Karar tasarısının geçmesi için 5 daimi üyeden hiçbirinin "hayır" oyu kullanmaması ve toplamda 9 "evet" oyu alması gerekiyordu.

ABD Dışişleri Bakanlığı Sözcü Yardımcısı Vedant Patel, günlük basın brifinginde, Filistin'in BM'ye tam üyeliğiyle ilgili tasarı hakkındaki pozisyonlarını değerlendirmişti.

Patel, "Filistin'in devlet olmasına giden en hızlı yolun, ABD'nin de desteğiyle, İsrail ile Filistin yönetimi arasındaki doğrudan görüşmeler olduğuna inanıyoruz." ifadesini kullanmıştı. 

Cezayir'in sunduğu ve Filistin'in BM'ye tam üye olmasını öngören tasarı hakkında Patel, "BM Güvenlik Konseyindeki tasarıya ABD 'hayır' oyu verecek." demişti. 

"ERKEN BİR EYLEM"

ABD’nin BM Daimi Temsilci Yardımcısı Robert A. Wood, Güvenlik Konseyi’ndeki oylamadan sonra konuştu.

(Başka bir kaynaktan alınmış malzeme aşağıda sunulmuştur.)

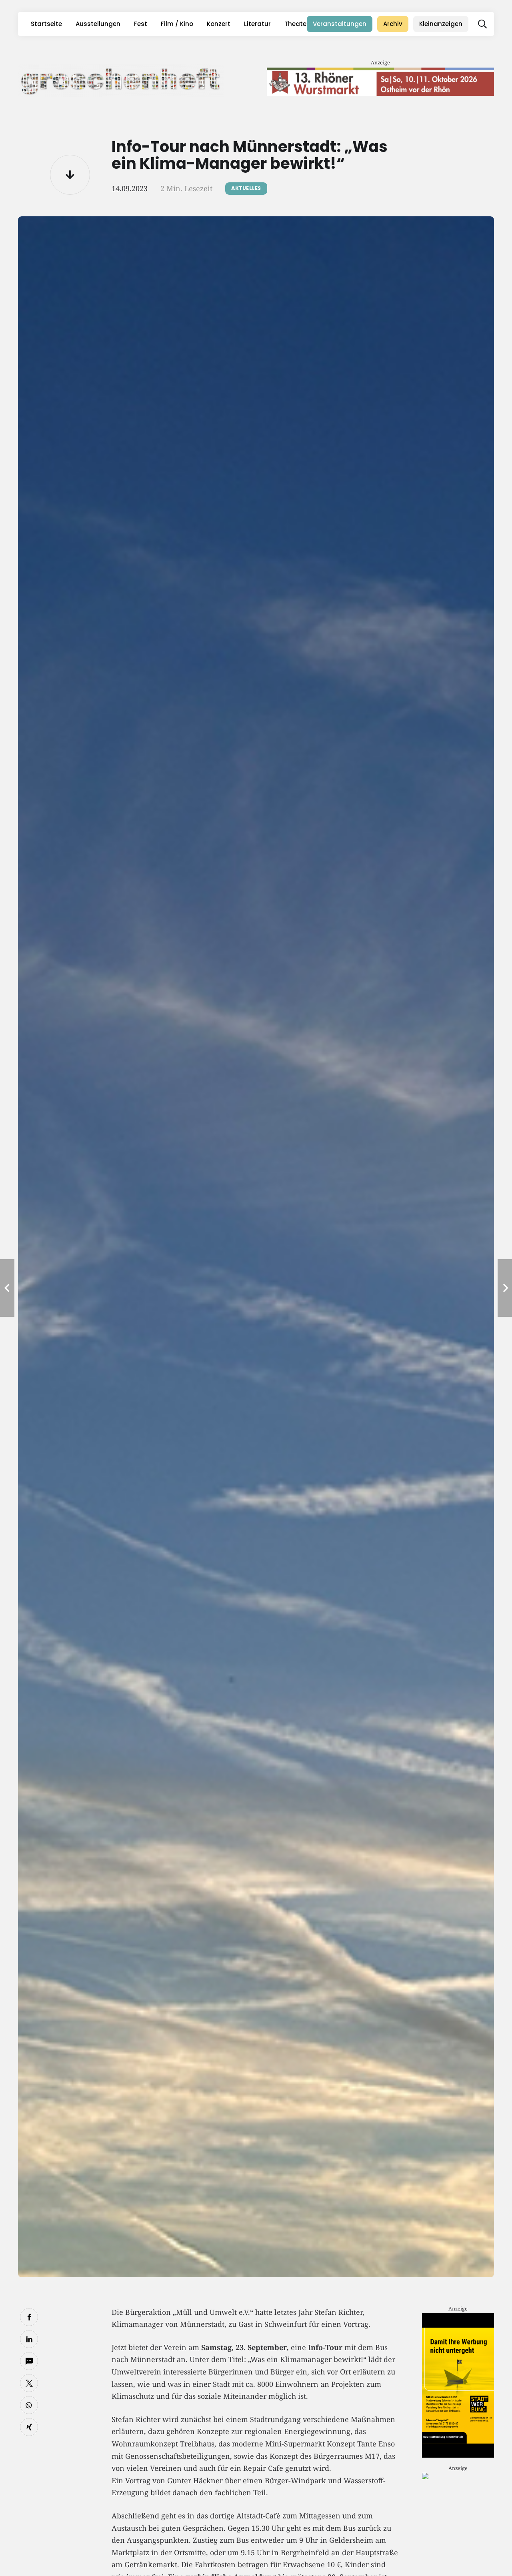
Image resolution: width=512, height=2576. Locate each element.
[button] (482, 24)
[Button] (70, 175)
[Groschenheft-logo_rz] (121, 80)
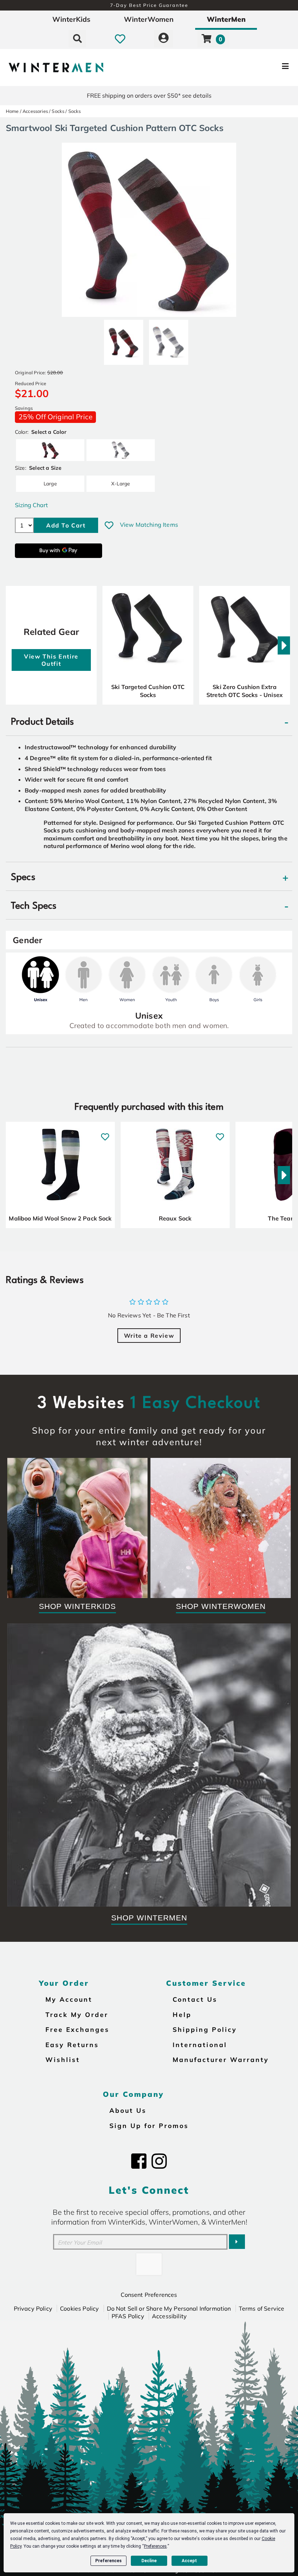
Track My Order (76, 2014)
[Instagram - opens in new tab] (159, 2161)
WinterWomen (149, 19)
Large (50, 483)
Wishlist (62, 2059)
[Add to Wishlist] (109, 525)
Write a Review (149, 1335)
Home (12, 111)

Wood, ABD’nin “iki devletli çözüm” önerisini desteklemeye devam ettiğini savunarak, “New York'ta erken eylemlerin, en iyi niyetlerle bile olsa, Filistin halkının devlet olmasını sağlayamayacağını uzun zamandır açıkça belirtiyoruz.” diye konuştu.

Filistin’in BM Şartı’na göre tam üyelik için gerekli şartları taşımadığını öne süren Wood, Filistin Yönetimi’ne devlet olabilmek için gerekli reformları gerçekleştirme çağrısı yaptıklarını, öte yandan Hamas’ın Gazze’de hala güç ve nüfus sahibi olduğunun unutulmaması gerektiğini söyledi.

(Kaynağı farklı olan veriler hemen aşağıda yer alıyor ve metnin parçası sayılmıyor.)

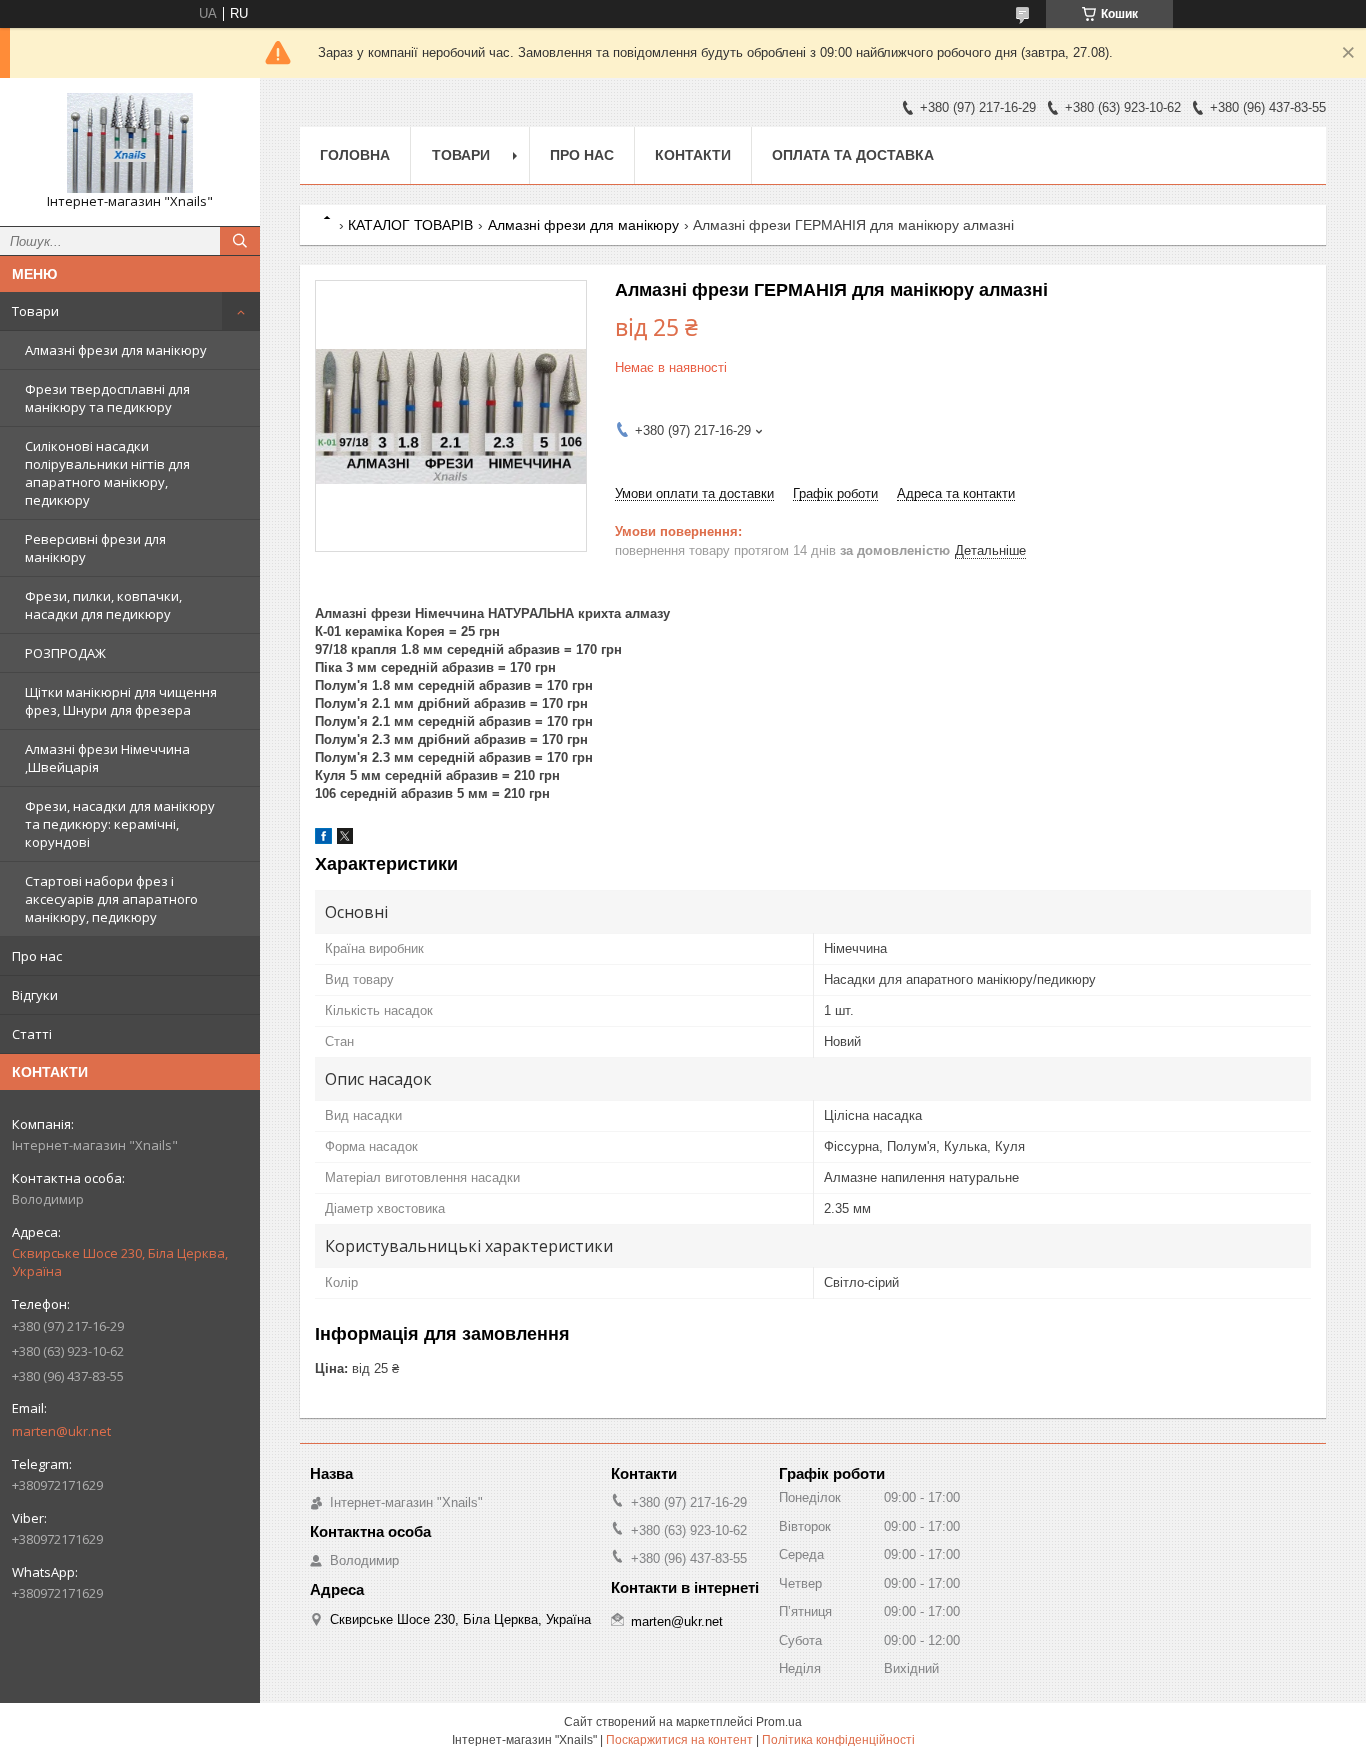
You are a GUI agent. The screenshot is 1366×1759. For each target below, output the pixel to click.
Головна (355, 155)
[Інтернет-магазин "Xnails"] (130, 143)
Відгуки (35, 995)
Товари (35, 311)
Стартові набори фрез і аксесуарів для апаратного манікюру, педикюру (111, 899)
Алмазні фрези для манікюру (116, 350)
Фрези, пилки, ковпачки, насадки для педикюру (103, 605)
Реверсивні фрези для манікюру (95, 548)
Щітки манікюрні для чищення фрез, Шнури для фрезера (121, 701)
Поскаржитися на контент (679, 1740)
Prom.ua (779, 1722)
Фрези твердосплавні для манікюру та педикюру (107, 398)
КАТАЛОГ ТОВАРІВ (410, 225)
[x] (345, 839)
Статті (32, 1034)
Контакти (693, 155)
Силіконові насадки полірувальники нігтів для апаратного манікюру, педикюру (107, 473)
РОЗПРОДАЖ (65, 653)
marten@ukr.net (61, 1431)
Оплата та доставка (853, 155)
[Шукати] (240, 241)
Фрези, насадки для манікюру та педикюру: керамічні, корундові (120, 824)
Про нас (37, 956)
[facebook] (323, 839)
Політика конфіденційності (838, 1740)
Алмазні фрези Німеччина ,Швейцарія (107, 758)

Wood, iki devletli çözümün Filistin barışını, İsrail’in güvenliği ve Arap komşuları ile entegrasyonunu sağlayan tek yol olduğunu savunarak, bunun için tarafların İsrail ile müzakerelere devam etmesi gerektiğini savundu.

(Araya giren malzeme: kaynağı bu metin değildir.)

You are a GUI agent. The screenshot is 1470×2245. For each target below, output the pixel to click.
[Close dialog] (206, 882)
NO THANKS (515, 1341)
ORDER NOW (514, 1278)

FİLİSTİN'İN ÜYELİK BAŞVURUSU

Filistin, 2011'de de BM'ye tam üyelik başvurusu yapmış ancak bu müracaat, BM Güvenlik Konseyinde gereken desteği alamamıştı. Filistin 2012 yılında "gözlemci statüsü" almıştı.

Filistin'in BM Daimi Temsilcisi Riyad Mansur, 2 Nisan'da yaptığı açıklamada, BM Genel Sekreteri Antonio Guterres'e bir mektup göndererek, üyelik başvurularının yeniden ele alınması için talepte bulunmuştu.

Guterres de 3 Nisan'da BMGK'ye mektup yazarak, Filistin'in talebini gündeme alma çağrısında bulunmuştu.

BMGK ise 8 Nisan'da Filistin'in talebini "Yeni Üyelerin Kabulü Komitesi'ne" iletmişti.

BMGK'ye üyelikle ilgili dönüş yapması gereken Komite, iki toplantının ardından mutabakata varamadığını duyurmuştu.